If you want to check out some fun assembly code in a larger program, I suggest checking out the leaked furby source code. [1] The assembly for the lunar landing modules from the 1960s is also pretty wild [2]
You just brought a random memory from uni where a small group of people wanted to get others interested in cybersecurity and did a weekly session on teaching others.. First meeting had a huge turnout and I expected future meetings to consist of learning through teaching us concepts with some practical tasks, except it became a session of just a few people talking to each other using security terminology that no one understood because it was meant to be introductory.

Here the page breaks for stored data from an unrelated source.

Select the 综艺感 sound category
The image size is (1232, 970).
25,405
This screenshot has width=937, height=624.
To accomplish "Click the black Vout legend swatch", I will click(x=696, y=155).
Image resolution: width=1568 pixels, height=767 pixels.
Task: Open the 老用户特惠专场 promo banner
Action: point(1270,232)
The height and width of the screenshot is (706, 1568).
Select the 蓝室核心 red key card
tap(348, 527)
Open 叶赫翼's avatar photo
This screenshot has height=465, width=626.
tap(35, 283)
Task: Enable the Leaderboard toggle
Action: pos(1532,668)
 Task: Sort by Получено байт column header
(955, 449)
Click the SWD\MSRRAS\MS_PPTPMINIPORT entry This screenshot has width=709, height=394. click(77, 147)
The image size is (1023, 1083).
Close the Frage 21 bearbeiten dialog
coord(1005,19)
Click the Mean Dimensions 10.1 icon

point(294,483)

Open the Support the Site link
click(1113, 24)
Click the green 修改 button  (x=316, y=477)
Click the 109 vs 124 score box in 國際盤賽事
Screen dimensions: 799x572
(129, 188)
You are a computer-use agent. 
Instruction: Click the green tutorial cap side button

I think the big thing is that pedagogy itself is a hugely broad subject and especially skill that you might just dunning-kruger yourself hard on thinking you're good at. I always thought school would have been a lot more engaging if the teachers were actually paid enough to give a damn, they have a tremendously undervalued skill set and we put our kids in the trust of them while cutting their salaries every other year or so? What the hell is the motivation at that point?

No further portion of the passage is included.